Chasewells9191, as Broken heart suggests, people in your shoes do gravitate here where you'll find others facing the same struggles as you and offering support.  There's always suggestions discussed, but more often than not, people tend to resist change and maintain the path they're on unless a tragic event happens or they meet a significant person that influences them.  I can't be that significant person when you don't even know me, but allow me to give my perspective just the same so you can at least ponder it.  I have two answers for you.

First, as a life long single myself twice your age who's never had the love or support of a family, I've made extraordinary efforts to find a girl/mate myself - to no avail so far.  I can say though that there are certainly an abundance of them out there seeking the same thing in return.  And I've found that the on-line date sites can offer people the most efficient way to maximize one's potential for finding a companion.  By working several sites, one can easily peruse tens of thousands of prospects, producing far more statistical odds for success than the miniscule number one meets in normal daily life.  I'm not suggesting that you ignore the prospects you might meet in daily life, but that you augment it with 3 or 4 web date sites.  Even though I've never found my mate yet through that venue, and even though there are naturally bad players in the game, I still think its a very legitimate resource for any single person to use, and you have a wide variety in types to choose from.  Your tats will of course scare off many prospects, but we all have various traits that do the same.  That doesn't rule out everybody though.  You're still young and will be prime girl catching material through your 30's, 40's, and 50's, particularly with foreign girls in less developed countries.  So, stay optimistic.
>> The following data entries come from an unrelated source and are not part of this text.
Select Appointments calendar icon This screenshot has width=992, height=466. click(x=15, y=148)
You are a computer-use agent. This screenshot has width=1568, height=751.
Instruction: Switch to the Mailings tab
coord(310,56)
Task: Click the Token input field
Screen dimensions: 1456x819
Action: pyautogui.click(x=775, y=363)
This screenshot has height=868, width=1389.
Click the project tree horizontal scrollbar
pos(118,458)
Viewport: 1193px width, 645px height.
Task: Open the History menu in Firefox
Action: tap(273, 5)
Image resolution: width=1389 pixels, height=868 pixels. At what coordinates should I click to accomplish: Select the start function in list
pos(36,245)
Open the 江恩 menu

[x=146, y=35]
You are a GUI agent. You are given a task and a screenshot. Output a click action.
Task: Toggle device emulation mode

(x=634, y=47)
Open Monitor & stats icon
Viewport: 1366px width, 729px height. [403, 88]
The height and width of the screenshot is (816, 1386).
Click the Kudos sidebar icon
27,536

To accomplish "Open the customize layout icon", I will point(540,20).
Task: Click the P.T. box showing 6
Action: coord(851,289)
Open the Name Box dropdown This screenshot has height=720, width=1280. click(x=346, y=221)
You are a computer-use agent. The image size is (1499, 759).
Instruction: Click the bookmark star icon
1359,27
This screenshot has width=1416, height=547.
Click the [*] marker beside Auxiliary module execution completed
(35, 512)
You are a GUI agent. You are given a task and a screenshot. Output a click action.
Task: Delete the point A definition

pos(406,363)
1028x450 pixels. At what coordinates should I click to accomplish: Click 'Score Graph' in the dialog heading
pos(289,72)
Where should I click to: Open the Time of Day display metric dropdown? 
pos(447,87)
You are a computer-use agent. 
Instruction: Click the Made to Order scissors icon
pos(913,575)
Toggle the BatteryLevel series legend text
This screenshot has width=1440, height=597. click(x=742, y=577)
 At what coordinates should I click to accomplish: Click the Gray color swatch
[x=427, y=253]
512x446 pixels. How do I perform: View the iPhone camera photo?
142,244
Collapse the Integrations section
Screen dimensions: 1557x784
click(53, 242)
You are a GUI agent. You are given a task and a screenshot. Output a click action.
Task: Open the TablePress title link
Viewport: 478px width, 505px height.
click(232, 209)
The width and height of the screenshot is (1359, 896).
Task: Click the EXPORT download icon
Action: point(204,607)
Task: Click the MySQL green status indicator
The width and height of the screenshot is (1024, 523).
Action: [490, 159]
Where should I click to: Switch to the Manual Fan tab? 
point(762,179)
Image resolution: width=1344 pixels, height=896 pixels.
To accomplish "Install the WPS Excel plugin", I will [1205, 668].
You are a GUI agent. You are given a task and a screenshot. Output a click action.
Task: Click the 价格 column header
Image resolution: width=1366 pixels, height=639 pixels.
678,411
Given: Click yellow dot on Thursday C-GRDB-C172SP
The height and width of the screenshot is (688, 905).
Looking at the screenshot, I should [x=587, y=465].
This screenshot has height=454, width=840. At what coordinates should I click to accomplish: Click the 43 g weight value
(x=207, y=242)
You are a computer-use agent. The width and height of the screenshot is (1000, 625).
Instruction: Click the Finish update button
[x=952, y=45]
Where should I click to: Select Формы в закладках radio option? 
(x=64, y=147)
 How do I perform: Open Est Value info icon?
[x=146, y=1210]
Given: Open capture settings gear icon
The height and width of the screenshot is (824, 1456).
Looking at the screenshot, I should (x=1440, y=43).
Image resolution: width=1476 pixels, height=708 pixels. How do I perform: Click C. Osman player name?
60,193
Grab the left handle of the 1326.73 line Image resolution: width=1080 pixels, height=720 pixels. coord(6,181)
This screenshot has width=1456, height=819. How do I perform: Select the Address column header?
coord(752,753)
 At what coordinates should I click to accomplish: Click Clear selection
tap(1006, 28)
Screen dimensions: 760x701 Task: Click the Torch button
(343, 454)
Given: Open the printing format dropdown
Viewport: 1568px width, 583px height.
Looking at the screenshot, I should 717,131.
Second, your question has an answer that goes beyond finding your next girlfriend or otherwise erasing your feelings of loneliness.  The reality is you may or may not find the right companion or friends in life that satisfy your relationship needs.  Few actually do.  You may have to live with the deficiency the same way we have to live with other problems in life - many of which never get resolved.  That doesn't mean you can't or won't find a girl as I suggested above, but as Broken Heart and others here have revealed, being hitched with someone doesn't necessarily negate loneliness.  So what's the deeper answer or solution?

While you're spending time and effort trying to improve your life's relationships and fulfill your own perceived needs, the years will pass and one deficiency or problem will generally be replaced by another.  It seems like we spend a whole life with struggles, so obviously we must learn how to face and manage them, rather than just look forward to having a perfect life.  How do we best do that?
  
I believe the answer lies with one's world view, which defines who you are, why you're here, and what your purpose in life is.  That's also what religion defines.  Personally, I believe that Christianity not only offers the best evidence of being the one true faith in this world, but also offers the best answers to our questions and challenges in life.  Concerning all of our deficiencies and problems, Jesus gives us an answer:  the most important thing in this world and life is to know and love the Lord, and to love and care for others.  With that, the answer to how best to manage our problems is evident.  We direct our attention outward rather than inward.  We focus our time and attention on God and others.  In my case, I've found this to be the real solution to loneliness, not by eliminating it, but by making it less important.  I have meaning and purpose to my life, and that's evident whether I'm single or not.  You should have the same.